Toti, che è in corsa per il secondo mandato (per quanto la sua ricandidatura non sia ancora pienamente ufficiale e si rimanga in attesa del via libera da parte di tutto il centrodestra), parlando del Levante genovese ha insistito sul fatto che, per un definitivo rilancio di tutto il comprensorio, dalla costa e sino alle vallate interne, servano due elementi prioritari: le infrastrutture e l’innovazione digitale.

Sono temi, entrambi, sui quali noi di ‘Piazza Levante’ abbiamo sempre messo l’accento, e che quindi ci trovano pienamente d’accordo. Mai, prima d’ora, il governatore della Liguria si era messo in una posizione così chiara e definita, rispetto al tunnel della Fontanabuona, opera necessaria quanto preziosissima per far uscire non solo questa vallata, ma anche quelle a essa collegate, da un isolamento che sta mietendo sempre più ‘vittime’, in termini non soltanto di posti di lavoro ma anche di residenti e di attività produttive ed economiche anche di medio e di piccolo livello.

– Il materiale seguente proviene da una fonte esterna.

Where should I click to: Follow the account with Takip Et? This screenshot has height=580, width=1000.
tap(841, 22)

A farci notare tutto ciò, è stato uno che la storia dell’entroterra la conosce molto bene, Renato Lagomarsino. “Ho letto l’intervista a Toti – osserva il presidente del Museo Biblioteca Lascito Cuneo di Calvari – e mi ha fatto veramente piacere, anzi mi ha addirittura sorpreso, la sua dichiarazione in merito al traforo per il collegamento della Fontanabuona all’autostrada. Sentir dichiarare da lui, che finora sull’argomento si è sempre dimostrato piuttosto tiepido, che ‘il tunnel della Fontanabuona è la priorità delle priorità’ costituisce un indubbio passo avanti nella conoscenza e nella considerazione di un’opera di cui, soprattutto dopo la crisi dell’ardesia, sovrappostasi e unitasi a quella generale, la vallata ha estremo bisogno. Ora c’è solo da sperare che dalle parole si possa passare ai fatti. Un po’ del merito, in tal caso, sarà anche di ‘Piazza Levante’, che ha strappato al governatore un’affermazione che vale quanto una promessa”.

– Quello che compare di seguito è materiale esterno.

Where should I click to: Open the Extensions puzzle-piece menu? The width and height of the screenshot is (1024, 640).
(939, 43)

C’è ‘fame’ di infrastrutture, ma soprattutto c’è fame di veder qualcosa di concreto, in questi centri urbani e in questi territori che un tempo fungevano da traino, e pure in maniera piuttosto importante, rispetto all’economia di tutto il Levante genovese.

“Senza infrastrutture siamo morti”, commentava, sempre a ‘Piazza Levante’, Gabriele Trossarello, per anni sindaco di Moconesi e ora assessore nella giunta formata dall’attuale primo cittadino, Giovanni Dondero. Il contesto della dichiarazione era l’annuncio, da parte della Netafim, azienda israeliana di primissimo livello nel campo dell’irrigazione, di volersi trasferire dalla Fontanabuona a Rapallo. L’ennesima ‘mazzata’, per un territorio già martoriato, a poche settimane di distanza da un’altra enorme crisi occupazionale, quella dell’Iml di Casarza Ligure, ed esattamente un anno dopo l’annuncio, poi concretizzatosi, del trasferimento della Astor dal Levante genovese a Casella.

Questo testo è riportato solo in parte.